Further, such intrigue is referenced as a lawful salary while documenting the hotel return. In this way, the child pays an extra measure of five percent which being no more under the legitimate condition when no loan cost is guaranteed. The extra credit pay got for $ 2600 which from the above elucidation is a certified assessable pay and ought to be consider while following through on the administrative commitment on the compensation. In reflection to the cost that has to be paid on such compensation ought to be connected with real time factors. This is including the development provider which specifically includes an individual, trust or any association firm of business. In clear words charge rate qualified will be relative to the obligation rate considered on such order of the compensation social affairs. Consequently, precisely the entirety given to David is considered as a development in spite of the way that it isn’t in comprehension, and the other being that the interest pay is to be referenced and which must be legally taxable.
paper gives an extraordinary in sight about the Australian tax assessment
framework and how different wording are translated and reflected in a specific
set way and a recommended procedure. The three questions place a definite
identification of the different income calculation.
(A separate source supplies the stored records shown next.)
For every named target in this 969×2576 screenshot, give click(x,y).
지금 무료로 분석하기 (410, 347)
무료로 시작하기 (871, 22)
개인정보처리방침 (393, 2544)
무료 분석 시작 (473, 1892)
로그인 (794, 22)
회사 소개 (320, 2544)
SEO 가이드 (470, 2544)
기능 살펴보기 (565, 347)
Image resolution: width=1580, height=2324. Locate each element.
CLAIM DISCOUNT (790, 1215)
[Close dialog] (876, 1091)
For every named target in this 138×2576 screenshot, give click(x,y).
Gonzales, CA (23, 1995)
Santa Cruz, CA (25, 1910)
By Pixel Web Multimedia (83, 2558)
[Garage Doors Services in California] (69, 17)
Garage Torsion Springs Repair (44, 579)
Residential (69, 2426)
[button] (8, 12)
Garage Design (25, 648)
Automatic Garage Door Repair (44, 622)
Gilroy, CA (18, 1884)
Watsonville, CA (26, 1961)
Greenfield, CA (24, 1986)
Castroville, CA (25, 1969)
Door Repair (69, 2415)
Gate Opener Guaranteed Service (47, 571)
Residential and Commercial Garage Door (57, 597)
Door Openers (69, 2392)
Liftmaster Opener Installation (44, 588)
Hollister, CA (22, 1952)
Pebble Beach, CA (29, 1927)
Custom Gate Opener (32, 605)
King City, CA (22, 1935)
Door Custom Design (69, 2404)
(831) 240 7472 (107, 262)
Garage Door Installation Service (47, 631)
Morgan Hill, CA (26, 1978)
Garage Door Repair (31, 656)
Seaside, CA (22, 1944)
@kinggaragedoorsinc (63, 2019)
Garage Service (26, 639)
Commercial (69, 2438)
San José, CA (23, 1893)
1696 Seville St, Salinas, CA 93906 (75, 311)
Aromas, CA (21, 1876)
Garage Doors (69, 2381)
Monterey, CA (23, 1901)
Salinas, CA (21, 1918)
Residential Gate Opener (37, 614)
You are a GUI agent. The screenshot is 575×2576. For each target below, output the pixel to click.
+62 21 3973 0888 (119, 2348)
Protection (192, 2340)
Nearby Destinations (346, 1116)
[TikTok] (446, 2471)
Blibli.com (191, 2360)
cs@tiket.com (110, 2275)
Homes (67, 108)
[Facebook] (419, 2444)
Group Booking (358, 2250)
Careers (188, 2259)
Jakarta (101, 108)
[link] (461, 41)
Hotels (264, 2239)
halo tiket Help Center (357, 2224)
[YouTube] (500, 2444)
It has been identified that
almost all necessary returns are being calculated through different context of
ASIC, 2019. Loans involving family & friends, ASIC. Available At: https://www.moneysmart.gov.au/borrowing-and-credit/borrowing-basics/loans-involving-family-and-friends
ATO, 2019, IT 2639, ATO.Available At: Punjabassignmenthelp.com
ATO, 2019, Working out your capital gain or loss, ATO. Available At: https://www.ato.gov.au/General/Capital-gains-tax/Working-out-your-capital-gain-or-loss/Working-out-your-capital-gain/The-indexation-method-of-calculating-your-capital-gain/
Braithwaite, V., (2017). Taxing democracy: Understanding tax avoidance and evasion. Ed. 5th Abingdon: Routledge.